One thing seems certain, though, and that is that Cisco isn’t saying anything about metro and the “new network” concept I’ve been blogging about recently. If we are indeed looking at a looming change in basic network architecture, one centered on metro-edge hosting and optical meshing of metros, then Cisco doesn’t seem to be setting up for it. Again, that’s not a surprise given Cisco’s incumbency and market-leading position in the current hierarchical-router model. But it would leave Cisco potentially vulnerable.

To whom? Juniper, obviously, but also DriveNets, both companies I talked about in a blog last week in connection with new-network competition. If DriveNets is indeed winning most of the deals where operators are looking for a shift away from at least the traditional router vendors, then it might well be able to do even better and with a broader swathe of operators, if it had aggressive new-network positioning. If Juniper saw that risk and responded by taking advantage of the fact that its “Cloud Metro” story was at least a positioning on-ramp to the new-network model, two vendors would now be doing the right thing and Cisco would still be waiting to fast-follow.

I think that’s the strategic risk that some Street analysts see, and why they’d like some transformational M&A from Cisco. I’m not saying that the Street knows about or believes in my new-network model, but they surely see that the current model is under pressure and that there will be, at the very least, commoditization risk to vendors who can’t differentiate themselves beyond that current model.

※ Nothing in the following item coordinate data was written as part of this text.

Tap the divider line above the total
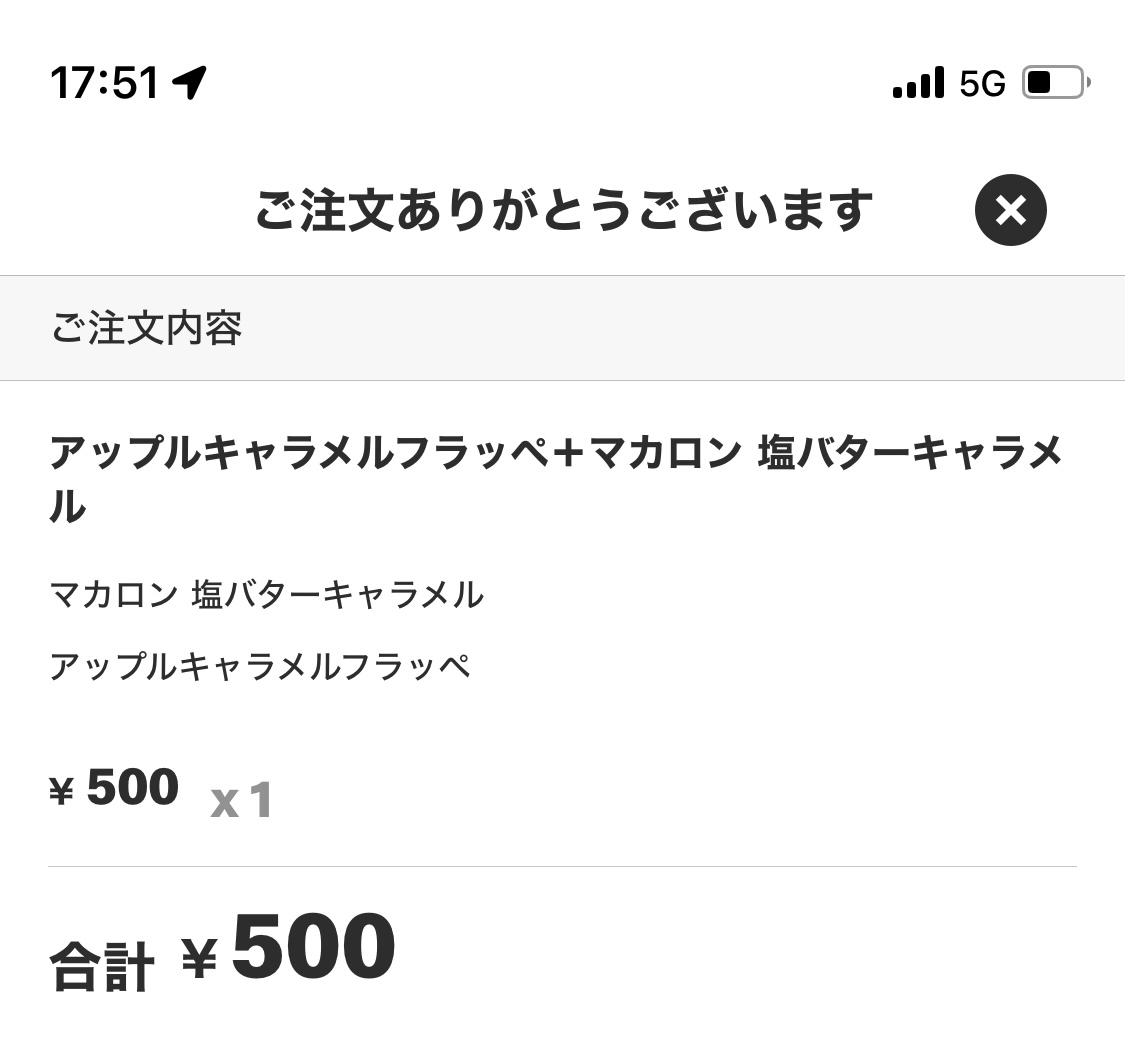The width and height of the screenshot is (1125, 1042). pos(562,866)
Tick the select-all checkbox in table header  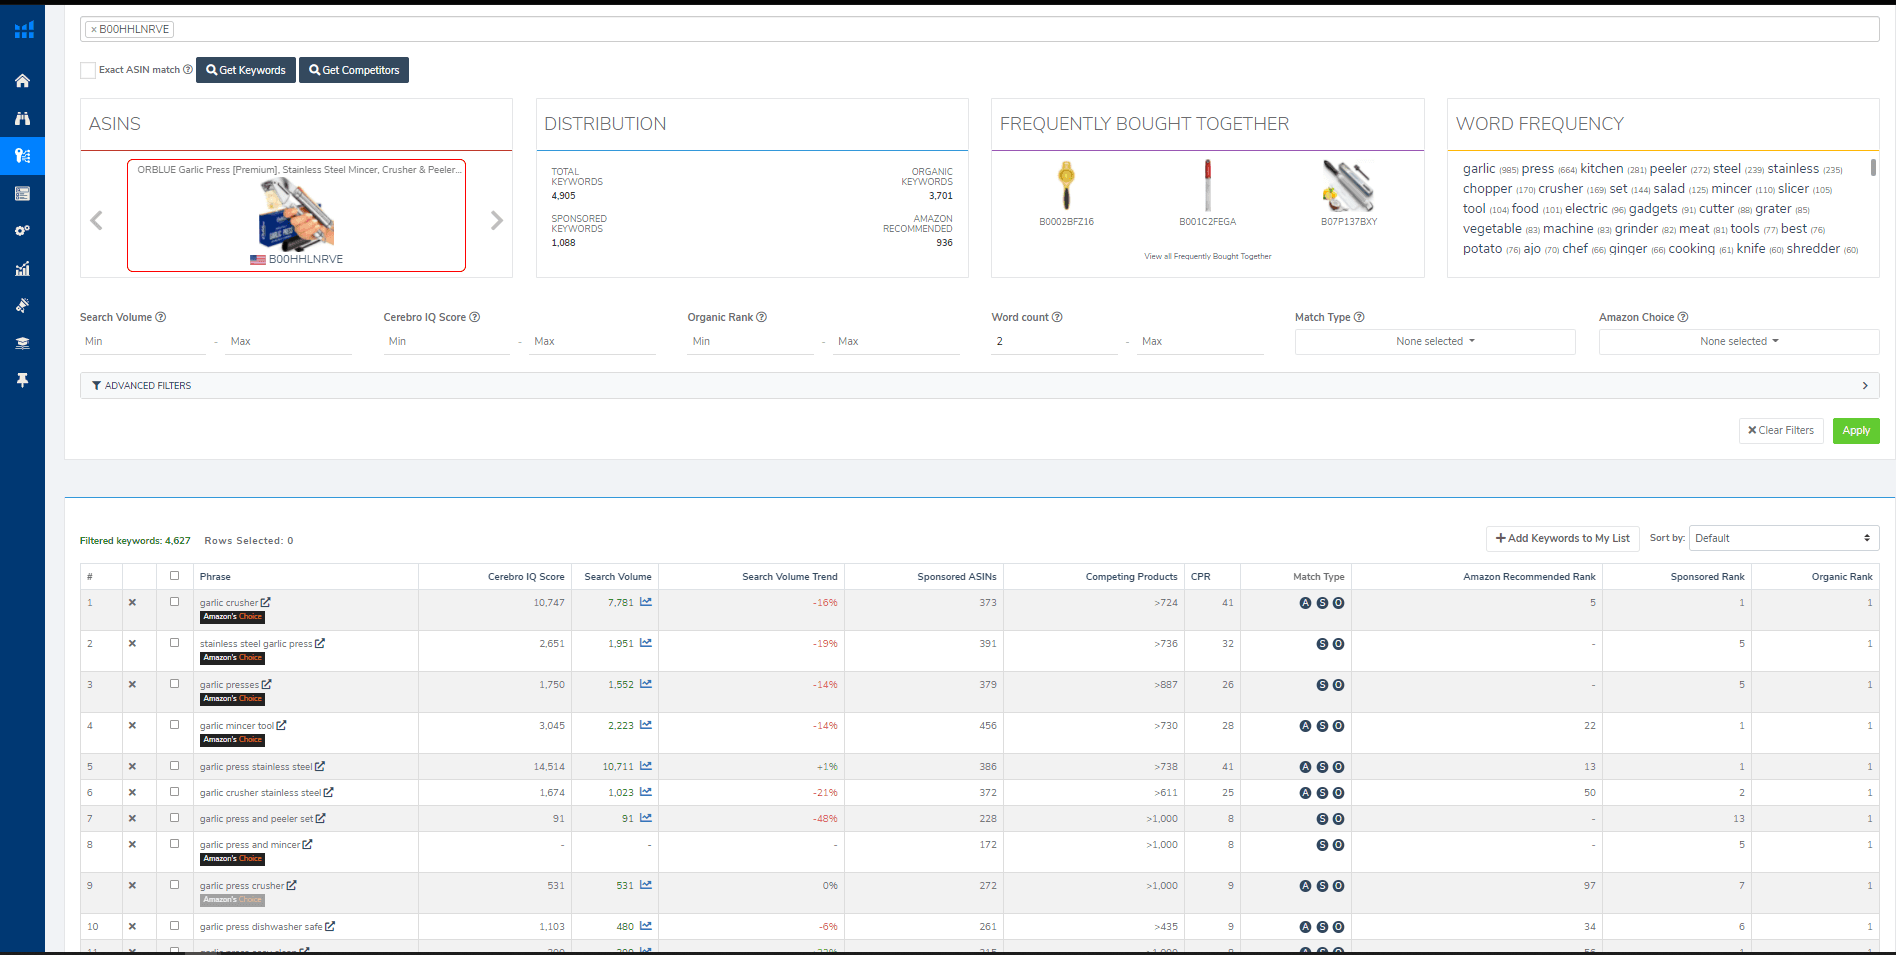(x=174, y=576)
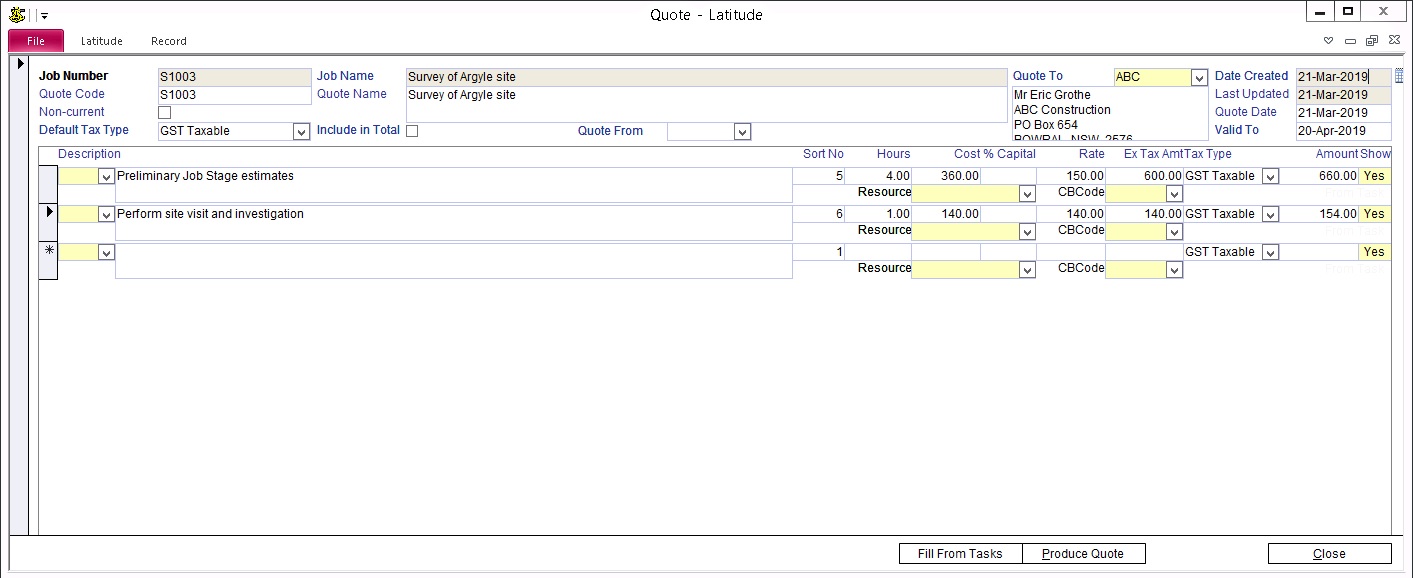Select the Perform site visit row selector arrow
The width and height of the screenshot is (1413, 578).
48,213
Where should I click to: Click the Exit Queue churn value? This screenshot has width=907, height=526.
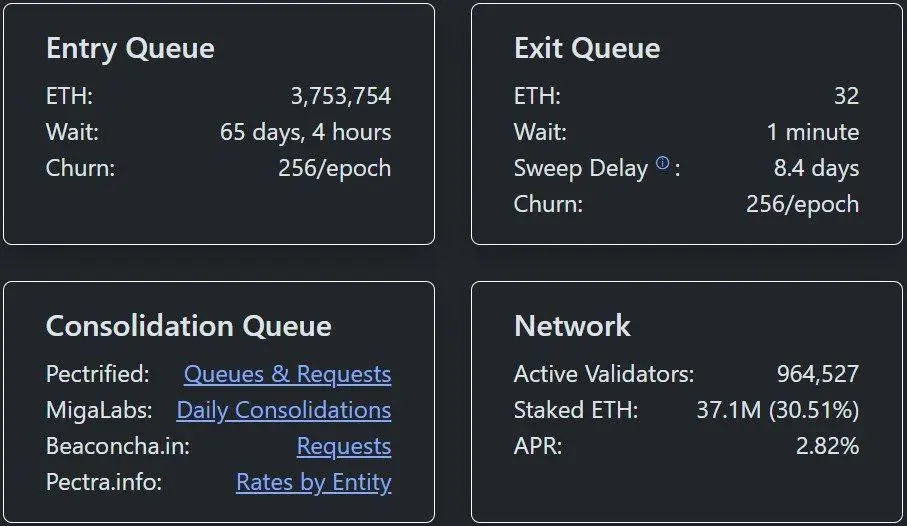[802, 204]

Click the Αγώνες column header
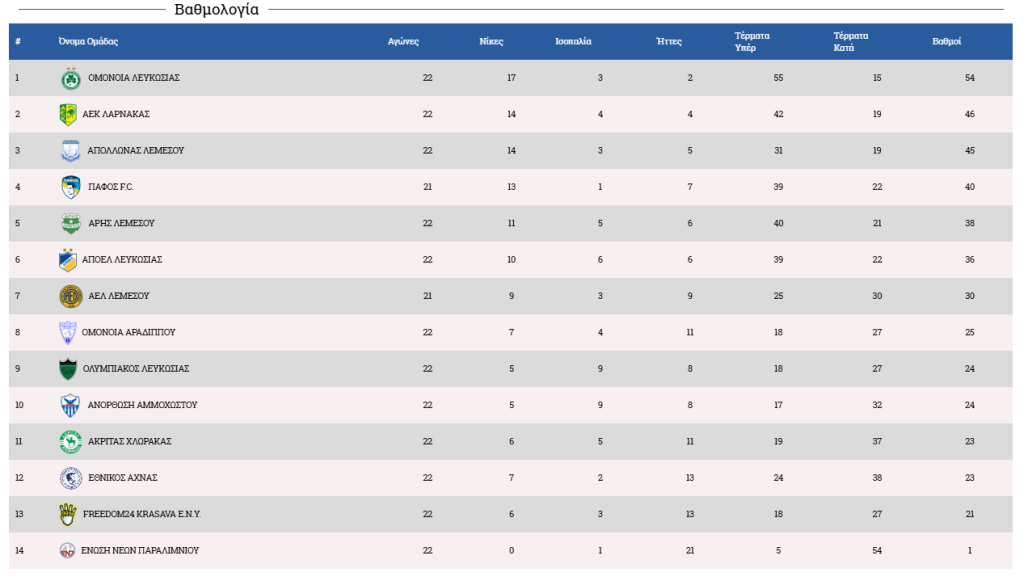403,42
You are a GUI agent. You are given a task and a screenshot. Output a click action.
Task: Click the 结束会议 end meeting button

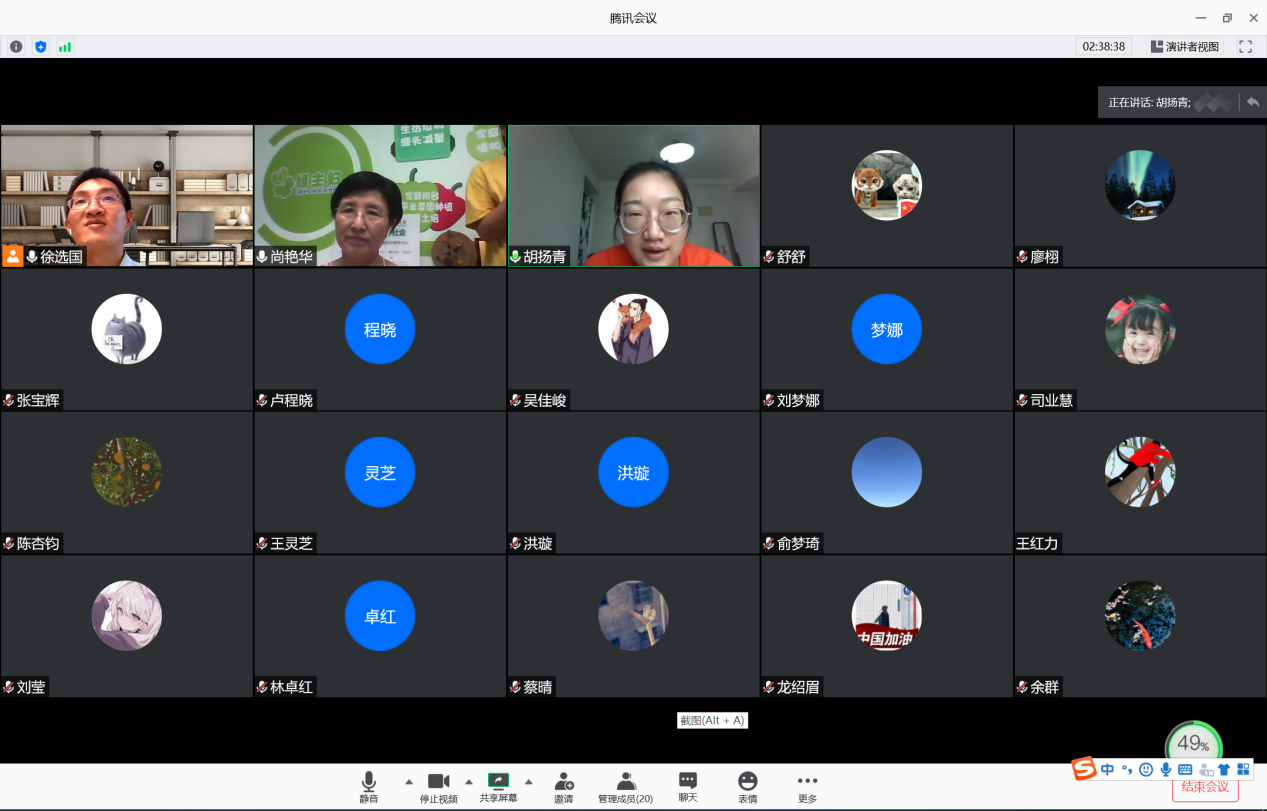pos(1205,788)
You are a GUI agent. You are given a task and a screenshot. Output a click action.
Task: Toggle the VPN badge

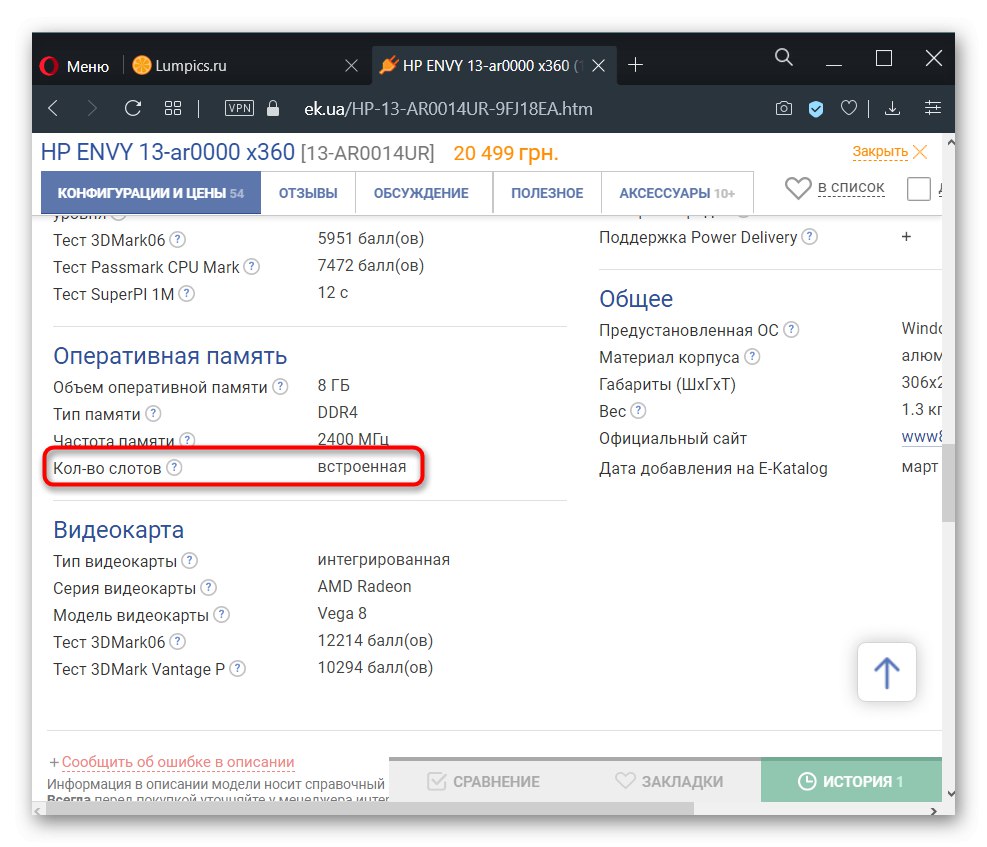point(240,108)
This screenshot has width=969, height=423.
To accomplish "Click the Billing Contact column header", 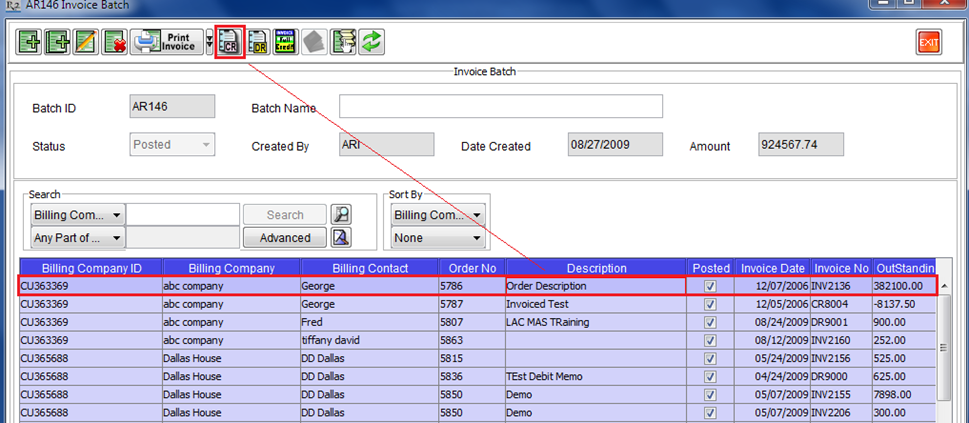I will pos(368,268).
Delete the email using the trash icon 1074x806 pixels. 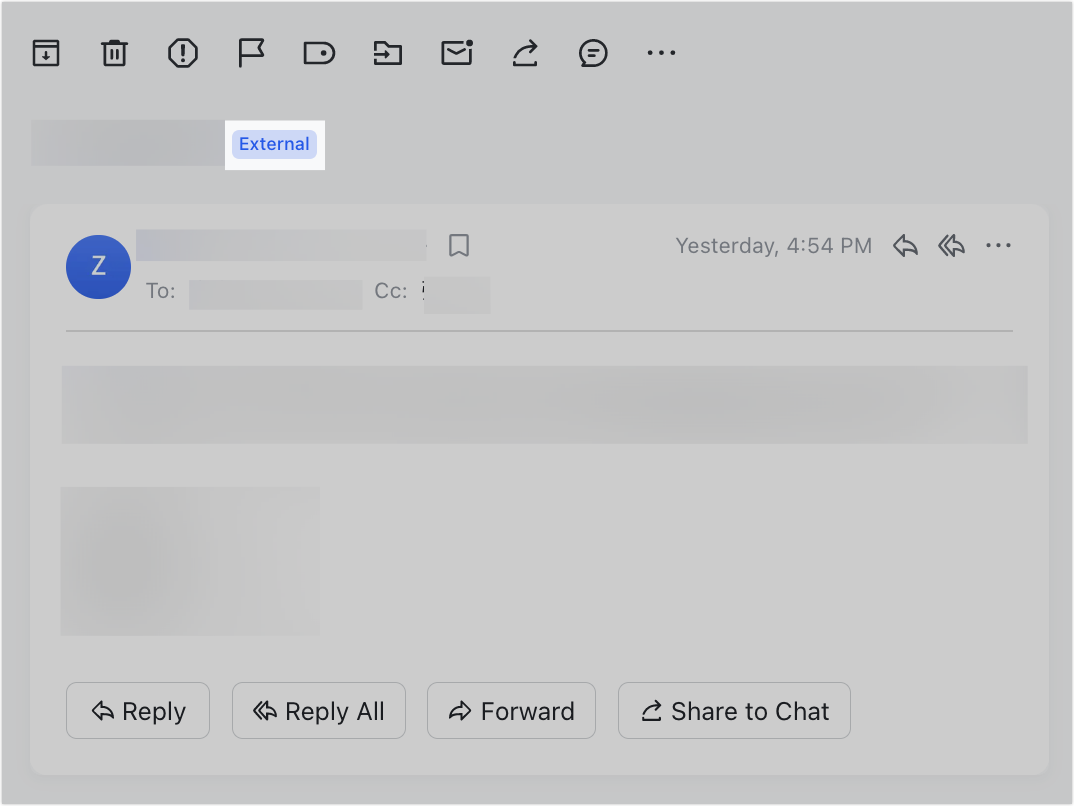click(114, 53)
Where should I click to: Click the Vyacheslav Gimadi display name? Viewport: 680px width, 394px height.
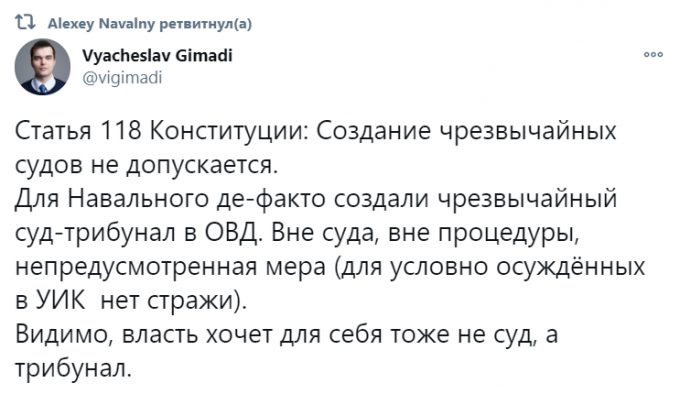tap(157, 55)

Thus, the Street may not see the specific thing that Cisco should be preparing for, but they want them to prepare for something because they believe that commoditization (via vendors like DriveNets, perhaps?) is going to bite Cisco down the line.

What this all means is that Cisco is fairly secure in riding the old-network wave through the next quarter or two. Going beyond that to the end of the year, without some credible strategy to boost revenues and sustain margins, may cause the Street to get worried and punish the stock. Going well into 2023 with the same gaps, and Cisco may be vulnerable to new-network positioning by competitors. Don’t worry yet, Cisco, in other words, but don’t get too comfortable either.